Emilia, va a trovare Nenni nel 1964 a Palazzo Chigi, quando questi riveste la carica di Vice Presidente del Consiglio. È preoccupata del fatto che il Commissario Prefettizio abbia deciso di collocare in pensione tutti i dipendenti che avevano compiuto 65 anni, mentre lei, che aveva meno venti anni di servizio, ambiva a lavorare fino ai settanta anni.
Il giorno dopo, Nenni scrive una lettera al Dott. Greco, nella quale ricordando “gli anni di confino, deportazione e carcere” della Bellacosa, aggiunge “Credo comunque che ciò dovrebbe valerle un trattamento di riguardo”.
Emilia Buonacosa va in pensione il 31 luglio 1966 e, nel 1969 prova, forse, l’ultimo dolore della sua vita: dopo la Strage di Piazza Fontana, l’arresto di Valpreda e la morte di Pinelli, scopre che a dirigere quella Questura c’era Marcello Guida, lo stesso che anni prima dirigeva e controllava i confinati a Ventotene, quello che ostacolava tutte le sue rivendicazioni e quello che, tra l’altro, proponeva di prolungare il trattenimento sull’isola di Terracini e Camilla Ravere.
Emilia trascorre la sua vecchiaia delusa, ma serena. Aveva vissuto una vita di lotte e di sofferenze perché, ogni volta che doveva fare una scelta, finiva sempre per fare la cosa che riteneva più giusta, non quella che più le convenivano.
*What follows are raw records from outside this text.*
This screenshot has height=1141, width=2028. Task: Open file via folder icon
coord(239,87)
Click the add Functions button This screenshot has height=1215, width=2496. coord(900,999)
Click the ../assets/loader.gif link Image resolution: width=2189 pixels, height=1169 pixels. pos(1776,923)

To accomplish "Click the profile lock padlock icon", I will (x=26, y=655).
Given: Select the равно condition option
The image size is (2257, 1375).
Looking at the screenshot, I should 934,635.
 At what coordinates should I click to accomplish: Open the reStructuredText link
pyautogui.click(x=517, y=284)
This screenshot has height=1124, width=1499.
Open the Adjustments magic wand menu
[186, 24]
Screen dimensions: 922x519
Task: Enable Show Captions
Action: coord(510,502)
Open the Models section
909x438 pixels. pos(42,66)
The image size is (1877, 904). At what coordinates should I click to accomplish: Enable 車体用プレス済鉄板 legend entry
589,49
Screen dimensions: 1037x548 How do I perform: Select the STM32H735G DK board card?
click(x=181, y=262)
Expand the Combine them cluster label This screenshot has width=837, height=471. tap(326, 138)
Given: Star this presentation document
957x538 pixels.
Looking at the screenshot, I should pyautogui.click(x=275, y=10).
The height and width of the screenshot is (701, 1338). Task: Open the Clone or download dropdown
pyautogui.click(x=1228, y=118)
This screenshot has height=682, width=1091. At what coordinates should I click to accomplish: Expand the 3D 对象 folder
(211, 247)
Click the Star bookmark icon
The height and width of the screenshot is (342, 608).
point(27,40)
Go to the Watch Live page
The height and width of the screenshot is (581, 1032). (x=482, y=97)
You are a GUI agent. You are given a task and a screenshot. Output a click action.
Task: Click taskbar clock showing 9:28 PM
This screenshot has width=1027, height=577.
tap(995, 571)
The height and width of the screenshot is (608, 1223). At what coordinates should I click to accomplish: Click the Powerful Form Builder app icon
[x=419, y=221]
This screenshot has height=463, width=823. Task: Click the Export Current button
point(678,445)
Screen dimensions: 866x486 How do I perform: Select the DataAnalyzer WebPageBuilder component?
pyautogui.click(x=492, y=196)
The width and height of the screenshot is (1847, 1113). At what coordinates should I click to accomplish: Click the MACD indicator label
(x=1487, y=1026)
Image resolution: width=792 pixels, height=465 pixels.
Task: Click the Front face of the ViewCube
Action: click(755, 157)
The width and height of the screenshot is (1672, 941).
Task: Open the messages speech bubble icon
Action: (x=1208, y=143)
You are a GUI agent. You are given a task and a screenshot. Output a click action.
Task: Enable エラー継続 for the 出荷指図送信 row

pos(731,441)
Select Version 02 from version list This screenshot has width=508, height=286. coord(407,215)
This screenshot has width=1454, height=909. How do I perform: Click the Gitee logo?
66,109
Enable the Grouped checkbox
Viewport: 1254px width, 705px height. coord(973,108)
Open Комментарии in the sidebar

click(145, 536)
Faceva così anche nella vita privata e nella selezione degli amici e dei compagni. Aveva amato e sposato un anarchico e, rimasta vedova, era diventata la compagna di un comunista. Non badava alle etichette politiche e stabiliva rapporti di amicizia e solidarietà con le persone che riteneva più combattive e coerenti: anarchici definiti pericolosi, comunisti antistalinisti, socialisti del calibro di Nenni e Treves ed anche liberali di Giustizia e Libertà.
In condizioni estreme, Emilia Buonacosa è stata una antesignana delle lotte per i diritti civili: innanzitutto il diritto alla libertà, per conquistare la quale lotta per tutta la vita; il diritto a scrivere al compagno a Parigi, seppure in stato di costrizione; il diritto a rivedere e riabbracciare quella madre adottiva che l’aveva accolta dopo l’abbandono da parte dei genitori naturali.
Tuttavia, è mia convinzione che la lezione più significativa Emilia l’ha lasciata alle donne. Perché, oltre che per i diritti civili universali, lei lottò sempre per i suoi diritti soggettivi di donna: il diritto ad un vestiario dignitoso, si pensi alle tribolazioni per la restituzione delle valigie con il corredo e, per finire, il diritto ad ottenere una parrucca dignitosa e che non la facesse sentire ridicola.
Sarebbe il caso, ricordando il suo esempio, di lottare per il diritto alla parrucca di tutte le donne che ne sentono il bisogno.
Un’ultima annotazione per ricordare che, negli ultimi anni di vita, Emilia trova conforto nell’amicizia di un giovane avvocato nocerino che le faceva visita ogni mercoledì, insieme alla moglie. Aldo di Vito seppe stabilire un rapporto così intenso con quella donna, oramai anziana, da portarlo al suo capezzale al momento del trapasso, il 12 dicembre 1976.